● **WORK REQUIRED**: Which of the lines in the data mention the string "value"? List them all.

%%

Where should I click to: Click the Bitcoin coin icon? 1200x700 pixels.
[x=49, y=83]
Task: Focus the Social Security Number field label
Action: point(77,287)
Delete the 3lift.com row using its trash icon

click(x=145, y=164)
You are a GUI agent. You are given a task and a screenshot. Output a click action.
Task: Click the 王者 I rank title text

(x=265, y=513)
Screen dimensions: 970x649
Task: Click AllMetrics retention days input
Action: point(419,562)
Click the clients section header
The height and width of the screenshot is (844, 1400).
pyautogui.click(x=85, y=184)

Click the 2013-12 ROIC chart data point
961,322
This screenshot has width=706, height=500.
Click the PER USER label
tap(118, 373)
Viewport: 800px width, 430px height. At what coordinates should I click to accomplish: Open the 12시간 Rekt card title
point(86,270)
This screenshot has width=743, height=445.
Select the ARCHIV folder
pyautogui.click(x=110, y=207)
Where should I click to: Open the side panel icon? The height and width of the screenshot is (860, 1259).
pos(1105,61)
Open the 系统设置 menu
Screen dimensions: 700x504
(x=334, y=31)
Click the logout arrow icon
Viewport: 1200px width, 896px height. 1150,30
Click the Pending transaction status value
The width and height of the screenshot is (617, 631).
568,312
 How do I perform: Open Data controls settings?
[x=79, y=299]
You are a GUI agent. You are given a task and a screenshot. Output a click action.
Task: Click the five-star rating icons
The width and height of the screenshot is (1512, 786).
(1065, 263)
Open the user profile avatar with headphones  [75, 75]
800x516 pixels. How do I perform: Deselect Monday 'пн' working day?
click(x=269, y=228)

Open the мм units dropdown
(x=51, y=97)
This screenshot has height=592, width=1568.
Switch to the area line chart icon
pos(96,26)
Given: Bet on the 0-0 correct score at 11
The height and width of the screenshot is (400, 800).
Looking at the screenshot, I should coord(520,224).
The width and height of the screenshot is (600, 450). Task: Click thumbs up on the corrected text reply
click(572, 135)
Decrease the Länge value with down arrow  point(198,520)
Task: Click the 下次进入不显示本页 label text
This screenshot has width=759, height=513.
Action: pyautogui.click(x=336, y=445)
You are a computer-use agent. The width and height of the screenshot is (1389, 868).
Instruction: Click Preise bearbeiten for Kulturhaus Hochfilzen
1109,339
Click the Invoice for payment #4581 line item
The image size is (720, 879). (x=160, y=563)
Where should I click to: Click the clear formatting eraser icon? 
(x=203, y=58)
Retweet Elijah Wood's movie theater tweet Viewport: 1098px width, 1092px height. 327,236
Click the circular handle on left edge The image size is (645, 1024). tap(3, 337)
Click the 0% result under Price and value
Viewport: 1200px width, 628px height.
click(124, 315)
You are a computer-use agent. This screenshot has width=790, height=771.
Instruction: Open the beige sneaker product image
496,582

%%

● **PROBLEM SOLUTION**:
Click the Pending transaction status value
Decrease the Länge value with down arrow  point(198,520)
Click the 0% result under Price and value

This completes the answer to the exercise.